We need to cache the data often here... don't believe me? comment them out and give it a shot!

In [13]:
df.cache()

DataFrame[License #: string, Risk: string, Zip: string, Inspection Date: string, Inspection Type: string, Results: string, Latitude: string, Longitude: string, y: int, y_fail: int]

We'll also categorize them a bit better. We'll make some features by grouping some of the types of inspections. For example, does it matter if this was any type of reinspection? What about a canvassing, are those effective?

In [14]:
x_col = when((col("Inspection Type") == 'Complaint Re-Inspection') |
             (col("Inspection Type") == 'Canvass Re-Inspection') |
             (col("Inspection Type") == 'Complaint-Fire Re-inspection') |
             (col("Inspection Type") == 'RECALL INSPECTION') |
             (col("Inspection Type") == 'REINSPECTION OF 48 HOUR NOTICE') |
             (col("Inspection Type") == 'REINSPECTION') |
             (col("Inspection Type") == 'Suspected Food Poisoning Reinspection') \
             , 1).otherwise(0)

df2 = df.withColumn("reinspection", x_col)

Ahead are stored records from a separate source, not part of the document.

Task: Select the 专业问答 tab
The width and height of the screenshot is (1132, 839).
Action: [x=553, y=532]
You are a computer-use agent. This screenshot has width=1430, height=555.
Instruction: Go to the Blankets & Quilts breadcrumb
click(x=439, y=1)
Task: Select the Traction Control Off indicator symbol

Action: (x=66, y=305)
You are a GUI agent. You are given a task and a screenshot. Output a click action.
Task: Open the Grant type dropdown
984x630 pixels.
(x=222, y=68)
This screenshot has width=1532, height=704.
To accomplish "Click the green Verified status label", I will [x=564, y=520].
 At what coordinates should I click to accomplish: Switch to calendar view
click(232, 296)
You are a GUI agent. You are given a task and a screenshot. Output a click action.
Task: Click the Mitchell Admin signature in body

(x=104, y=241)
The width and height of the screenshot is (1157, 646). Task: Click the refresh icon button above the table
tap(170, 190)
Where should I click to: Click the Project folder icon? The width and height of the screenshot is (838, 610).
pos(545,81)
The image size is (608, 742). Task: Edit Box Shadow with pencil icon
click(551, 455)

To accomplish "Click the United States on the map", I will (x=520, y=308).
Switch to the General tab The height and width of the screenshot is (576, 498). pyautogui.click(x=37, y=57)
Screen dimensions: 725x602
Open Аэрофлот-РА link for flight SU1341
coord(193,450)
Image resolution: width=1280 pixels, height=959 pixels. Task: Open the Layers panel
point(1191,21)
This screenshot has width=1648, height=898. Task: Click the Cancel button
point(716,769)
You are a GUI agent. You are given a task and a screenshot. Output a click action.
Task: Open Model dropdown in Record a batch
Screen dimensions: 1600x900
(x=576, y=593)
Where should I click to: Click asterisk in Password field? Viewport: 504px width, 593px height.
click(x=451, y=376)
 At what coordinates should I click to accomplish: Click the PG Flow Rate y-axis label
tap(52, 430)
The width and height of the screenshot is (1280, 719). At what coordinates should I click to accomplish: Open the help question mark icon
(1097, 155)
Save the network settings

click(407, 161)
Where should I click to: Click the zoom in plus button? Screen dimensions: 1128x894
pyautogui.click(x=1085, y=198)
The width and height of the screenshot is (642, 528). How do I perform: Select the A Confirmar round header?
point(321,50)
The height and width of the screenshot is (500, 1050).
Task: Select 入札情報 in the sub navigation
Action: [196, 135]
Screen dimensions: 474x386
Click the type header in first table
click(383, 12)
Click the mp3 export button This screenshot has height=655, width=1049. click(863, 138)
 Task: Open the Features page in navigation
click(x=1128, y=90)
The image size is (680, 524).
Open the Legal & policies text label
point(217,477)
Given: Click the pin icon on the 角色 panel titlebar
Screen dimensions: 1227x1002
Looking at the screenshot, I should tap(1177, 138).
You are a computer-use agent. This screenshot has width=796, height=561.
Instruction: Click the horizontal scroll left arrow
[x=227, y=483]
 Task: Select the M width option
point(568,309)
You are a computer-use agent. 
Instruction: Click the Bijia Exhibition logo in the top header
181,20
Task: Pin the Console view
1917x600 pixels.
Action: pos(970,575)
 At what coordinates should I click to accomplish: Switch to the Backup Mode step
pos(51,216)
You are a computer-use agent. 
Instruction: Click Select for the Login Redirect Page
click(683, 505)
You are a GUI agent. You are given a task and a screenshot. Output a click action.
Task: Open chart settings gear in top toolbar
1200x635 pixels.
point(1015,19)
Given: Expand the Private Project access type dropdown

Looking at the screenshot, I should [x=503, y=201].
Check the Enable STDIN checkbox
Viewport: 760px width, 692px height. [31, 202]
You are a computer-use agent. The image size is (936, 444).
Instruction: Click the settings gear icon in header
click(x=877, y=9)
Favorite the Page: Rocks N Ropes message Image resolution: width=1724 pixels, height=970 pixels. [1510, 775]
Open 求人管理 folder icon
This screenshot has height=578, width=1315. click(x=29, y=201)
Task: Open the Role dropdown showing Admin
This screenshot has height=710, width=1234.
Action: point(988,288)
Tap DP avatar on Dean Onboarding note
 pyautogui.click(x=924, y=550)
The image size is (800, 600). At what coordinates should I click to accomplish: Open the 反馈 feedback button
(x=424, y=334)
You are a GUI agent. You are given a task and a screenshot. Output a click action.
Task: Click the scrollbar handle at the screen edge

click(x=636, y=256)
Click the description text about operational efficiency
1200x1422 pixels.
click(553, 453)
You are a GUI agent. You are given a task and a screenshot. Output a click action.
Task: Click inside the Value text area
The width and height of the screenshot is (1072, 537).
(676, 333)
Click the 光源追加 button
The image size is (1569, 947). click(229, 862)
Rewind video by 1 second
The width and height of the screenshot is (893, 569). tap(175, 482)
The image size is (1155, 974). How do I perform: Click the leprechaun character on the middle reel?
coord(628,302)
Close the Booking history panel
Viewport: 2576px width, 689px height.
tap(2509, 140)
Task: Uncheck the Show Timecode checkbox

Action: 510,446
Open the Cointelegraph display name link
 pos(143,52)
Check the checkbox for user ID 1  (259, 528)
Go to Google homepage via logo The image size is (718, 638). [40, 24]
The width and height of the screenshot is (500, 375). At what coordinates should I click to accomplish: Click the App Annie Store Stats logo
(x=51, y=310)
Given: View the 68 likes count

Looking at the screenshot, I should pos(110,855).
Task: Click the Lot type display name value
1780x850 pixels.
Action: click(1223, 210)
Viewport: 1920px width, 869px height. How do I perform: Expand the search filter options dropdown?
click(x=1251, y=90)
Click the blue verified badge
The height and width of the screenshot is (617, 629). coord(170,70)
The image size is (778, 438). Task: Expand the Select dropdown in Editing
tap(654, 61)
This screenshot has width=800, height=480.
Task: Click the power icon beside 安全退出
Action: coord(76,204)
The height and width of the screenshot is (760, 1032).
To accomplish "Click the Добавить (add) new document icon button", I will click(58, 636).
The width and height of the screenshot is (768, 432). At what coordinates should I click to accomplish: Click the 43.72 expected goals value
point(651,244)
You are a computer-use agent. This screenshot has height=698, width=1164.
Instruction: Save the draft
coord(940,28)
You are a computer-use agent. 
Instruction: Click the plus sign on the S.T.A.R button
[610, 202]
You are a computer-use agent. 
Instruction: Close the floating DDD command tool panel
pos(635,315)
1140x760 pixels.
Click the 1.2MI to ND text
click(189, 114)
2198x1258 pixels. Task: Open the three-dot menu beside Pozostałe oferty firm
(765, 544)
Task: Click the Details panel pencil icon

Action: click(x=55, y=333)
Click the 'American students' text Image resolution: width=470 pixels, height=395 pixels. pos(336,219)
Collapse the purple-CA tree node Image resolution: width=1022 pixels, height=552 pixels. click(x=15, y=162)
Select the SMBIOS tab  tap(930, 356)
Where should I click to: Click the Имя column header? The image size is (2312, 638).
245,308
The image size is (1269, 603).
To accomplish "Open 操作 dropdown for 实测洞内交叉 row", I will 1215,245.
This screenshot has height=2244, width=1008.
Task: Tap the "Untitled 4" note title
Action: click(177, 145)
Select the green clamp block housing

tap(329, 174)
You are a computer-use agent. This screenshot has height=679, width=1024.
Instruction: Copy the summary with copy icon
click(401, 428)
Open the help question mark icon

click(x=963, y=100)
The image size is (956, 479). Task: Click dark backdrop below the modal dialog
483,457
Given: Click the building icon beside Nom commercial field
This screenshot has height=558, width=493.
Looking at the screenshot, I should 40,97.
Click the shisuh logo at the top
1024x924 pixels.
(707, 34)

x_col = when((col("Inspection Type") == 'Recent Inspection') \
             , 1).otherwise(0)

df2 = df2.withColumn('recent_inspection', x_col)

x_col = when((col("Inspection Type") == 'License-Task Force') |
             (col("Inspection Type") == 'Task Force Liquor Tavern') |
             (col("Inspection Type") == 'Task Force Liquor Catering') |
             (col("Inspection Type") == 'TASK FORCE NIGHT') |
             (col("Inspection Type") == 'Special Task Force') |
             (col("Inspection Type") == 'TASK FORCE PACKAGE LIQUOR') |
             (col("Inspection Type") == 'Task Force Not-For-Profit Club') \
             , 1).otherwise(0)

df2 = df2.withColumn('task_force', x_col)

x_col = when((col("Inspection Type") == 'Special Events (Festivals)') |
             (col("Inspection Type") == 'CANVASS SPECIAL EVENTS') |
             (col("Inspection Type") == 'Summer Feeding') |
             (col("Inspection Type") == 'TASTE OF CHICAGO') \
             , 1).otherwise(0)

df2 = df2.withColumn('special_event', x_col)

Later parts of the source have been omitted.